THE INPUT: Begin
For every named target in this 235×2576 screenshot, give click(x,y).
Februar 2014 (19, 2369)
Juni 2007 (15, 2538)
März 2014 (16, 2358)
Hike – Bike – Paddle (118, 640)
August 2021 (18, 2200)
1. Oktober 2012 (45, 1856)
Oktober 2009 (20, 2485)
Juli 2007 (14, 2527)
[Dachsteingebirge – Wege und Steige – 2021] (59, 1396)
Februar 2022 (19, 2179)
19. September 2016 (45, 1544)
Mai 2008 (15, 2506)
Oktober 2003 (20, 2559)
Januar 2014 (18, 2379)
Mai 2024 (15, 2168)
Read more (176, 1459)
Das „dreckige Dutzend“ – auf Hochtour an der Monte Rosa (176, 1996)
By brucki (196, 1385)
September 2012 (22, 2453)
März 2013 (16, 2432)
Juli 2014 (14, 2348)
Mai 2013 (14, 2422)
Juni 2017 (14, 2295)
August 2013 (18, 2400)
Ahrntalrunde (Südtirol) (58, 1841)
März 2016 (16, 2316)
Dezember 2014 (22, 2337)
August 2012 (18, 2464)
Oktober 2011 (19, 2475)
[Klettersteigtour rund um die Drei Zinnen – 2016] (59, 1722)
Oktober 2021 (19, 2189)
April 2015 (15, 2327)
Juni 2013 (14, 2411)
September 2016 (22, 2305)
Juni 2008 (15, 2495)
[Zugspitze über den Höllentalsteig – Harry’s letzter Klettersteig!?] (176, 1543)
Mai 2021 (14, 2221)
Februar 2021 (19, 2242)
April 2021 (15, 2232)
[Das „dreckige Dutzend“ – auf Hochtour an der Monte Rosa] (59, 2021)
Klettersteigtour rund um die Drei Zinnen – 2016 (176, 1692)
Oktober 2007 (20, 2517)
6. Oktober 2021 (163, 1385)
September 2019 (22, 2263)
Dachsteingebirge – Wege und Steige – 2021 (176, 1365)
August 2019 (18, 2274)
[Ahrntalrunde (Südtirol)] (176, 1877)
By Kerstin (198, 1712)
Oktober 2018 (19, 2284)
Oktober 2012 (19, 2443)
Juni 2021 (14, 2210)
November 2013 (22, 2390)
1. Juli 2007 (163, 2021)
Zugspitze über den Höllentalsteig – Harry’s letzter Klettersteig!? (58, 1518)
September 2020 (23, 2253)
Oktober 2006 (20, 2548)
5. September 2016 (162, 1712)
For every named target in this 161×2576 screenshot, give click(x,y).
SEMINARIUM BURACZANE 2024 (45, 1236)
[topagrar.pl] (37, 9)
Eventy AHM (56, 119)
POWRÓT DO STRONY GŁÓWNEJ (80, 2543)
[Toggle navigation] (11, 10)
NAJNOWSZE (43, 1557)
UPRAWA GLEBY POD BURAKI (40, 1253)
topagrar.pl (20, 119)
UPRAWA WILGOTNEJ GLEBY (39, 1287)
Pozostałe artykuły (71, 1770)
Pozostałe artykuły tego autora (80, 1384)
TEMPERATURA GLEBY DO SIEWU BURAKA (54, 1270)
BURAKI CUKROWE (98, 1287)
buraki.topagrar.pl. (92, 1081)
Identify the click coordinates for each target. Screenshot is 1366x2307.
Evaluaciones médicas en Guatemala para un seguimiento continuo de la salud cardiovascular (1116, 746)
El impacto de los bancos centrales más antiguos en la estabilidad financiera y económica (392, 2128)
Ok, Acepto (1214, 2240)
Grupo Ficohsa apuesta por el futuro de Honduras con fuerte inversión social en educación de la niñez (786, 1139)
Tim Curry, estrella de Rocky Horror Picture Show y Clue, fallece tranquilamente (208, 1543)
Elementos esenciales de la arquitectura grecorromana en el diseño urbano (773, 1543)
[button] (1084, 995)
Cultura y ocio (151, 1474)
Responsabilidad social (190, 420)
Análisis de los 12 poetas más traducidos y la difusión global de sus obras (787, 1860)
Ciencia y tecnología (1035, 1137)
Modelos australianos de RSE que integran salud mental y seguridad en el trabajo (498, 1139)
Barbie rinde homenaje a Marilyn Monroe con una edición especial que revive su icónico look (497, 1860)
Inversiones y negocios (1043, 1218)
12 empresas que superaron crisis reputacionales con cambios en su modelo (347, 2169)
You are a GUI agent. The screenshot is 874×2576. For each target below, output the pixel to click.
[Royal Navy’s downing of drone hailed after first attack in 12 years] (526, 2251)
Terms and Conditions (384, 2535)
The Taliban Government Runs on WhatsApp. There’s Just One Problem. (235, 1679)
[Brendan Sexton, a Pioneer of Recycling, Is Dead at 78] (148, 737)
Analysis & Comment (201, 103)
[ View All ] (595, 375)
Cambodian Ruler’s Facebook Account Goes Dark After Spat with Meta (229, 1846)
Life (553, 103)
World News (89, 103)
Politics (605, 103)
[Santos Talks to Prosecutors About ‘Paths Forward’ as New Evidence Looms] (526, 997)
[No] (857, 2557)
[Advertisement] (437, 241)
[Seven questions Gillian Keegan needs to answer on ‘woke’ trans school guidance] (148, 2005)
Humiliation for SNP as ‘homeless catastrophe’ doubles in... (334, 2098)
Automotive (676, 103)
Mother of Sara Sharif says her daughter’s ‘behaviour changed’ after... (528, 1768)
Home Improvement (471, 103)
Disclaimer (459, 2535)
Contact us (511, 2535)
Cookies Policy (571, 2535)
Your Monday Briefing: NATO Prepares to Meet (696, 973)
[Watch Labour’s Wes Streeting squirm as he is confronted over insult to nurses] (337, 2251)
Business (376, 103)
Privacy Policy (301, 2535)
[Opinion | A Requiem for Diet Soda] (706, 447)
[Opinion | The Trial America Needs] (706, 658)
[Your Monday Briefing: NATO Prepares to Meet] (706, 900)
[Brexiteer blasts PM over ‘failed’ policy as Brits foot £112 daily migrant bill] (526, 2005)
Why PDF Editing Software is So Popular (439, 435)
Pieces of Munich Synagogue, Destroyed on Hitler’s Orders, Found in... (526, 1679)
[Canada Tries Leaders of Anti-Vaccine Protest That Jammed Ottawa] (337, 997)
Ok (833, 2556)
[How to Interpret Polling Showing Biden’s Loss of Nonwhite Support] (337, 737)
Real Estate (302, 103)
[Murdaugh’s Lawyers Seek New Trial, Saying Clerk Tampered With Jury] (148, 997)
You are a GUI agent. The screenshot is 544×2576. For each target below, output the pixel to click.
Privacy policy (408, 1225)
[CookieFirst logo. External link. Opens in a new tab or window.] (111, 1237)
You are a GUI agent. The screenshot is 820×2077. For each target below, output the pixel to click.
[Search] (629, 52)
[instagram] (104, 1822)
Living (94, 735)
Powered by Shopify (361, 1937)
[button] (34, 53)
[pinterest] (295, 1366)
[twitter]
THE INPUT: End
§ **TASK GOAL**
Quote the listing above, but only from the line that shows "Dezember 2014 (22, 2337)" through the line that shows "Ok, Acepto (1214, 2240)".

§ **PROBLEM SOLUTION**
Dezember 2014 (22, 2337)
August 2012 (18, 2464)
Oktober 2011 (19, 2475)
[Klettersteigtour rund um die Drei Zinnen – 2016] (59, 1722)
Oktober 2021 (19, 2189)
April 2015 (15, 2327)
Juni 2013 (14, 2411)
September 2016 (22, 2305)
Juni 2008 (15, 2495)
[Zugspitze über den Höllentalsteig – Harry’s letzter Klettersteig!?] (176, 1543)
Mai 2021 (14, 2221)
Februar 2021 (19, 2242)
April 2021 (15, 2232)
[Das „dreckige Dutzend“ – auf Hochtour an der Monte Rosa] (59, 2021)
Klettersteigtour rund um die Drei Zinnen – 2016 (176, 1692)
Oktober 2007 (20, 2517)
6. Oktober 2021 (163, 1385)
September 2019 (22, 2263)
Dachsteingebirge – Wege und Steige – 2021 (176, 1365)
August 2019 (18, 2274)
[Ahrntalrunde (Südtirol)] (176, 1877)
By Kerstin (198, 1712)
Oktober 2018 (19, 2284)
Oktober 2012 (19, 2443)
Juni 2021 (14, 2210)
November 2013 (22, 2390)
1. Juli 2007 (163, 2021)
Zugspitze über den Höllentalsteig – Harry’s letzter Klettersteig!? (58, 1518)
September 2020 (23, 2253)
Oktober 2006 (20, 2548)
5. September 2016 (162, 1712)
For every named target in this 161×2576 screenshot, give click(x,y).
SEMINARIUM BURACZANE 2024 (45, 1236)
[topagrar.pl] (37, 9)
Eventy AHM (56, 119)
POWRÓT DO STRONY GŁÓWNEJ (80, 2543)
[Toggle navigation] (11, 10)
NAJNOWSZE (43, 1557)
UPRAWA GLEBY POD BURAKI (40, 1253)
topagrar.pl (20, 119)
UPRAWA WILGOTNEJ GLEBY (39, 1287)
Pozostałe artykuły (71, 1770)
Pozostałe artykuły tego autora (80, 1384)
TEMPERATURA GLEBY DO SIEWU BURAKA (54, 1270)
BURAKI CUKROWE (98, 1287)
buraki.topagrar.pl. (92, 1081)
Identify the click coordinates for each target. Screenshot is 1366x2307.
Evaluaciones médicas en Guatemala para un seguimiento continuo de la salud cardiovascular (1116, 746)
El impacto de los bancos centrales más antiguos en la estabilidad financiera y económica (392, 2128)
Ok, Acepto (1214, 2240)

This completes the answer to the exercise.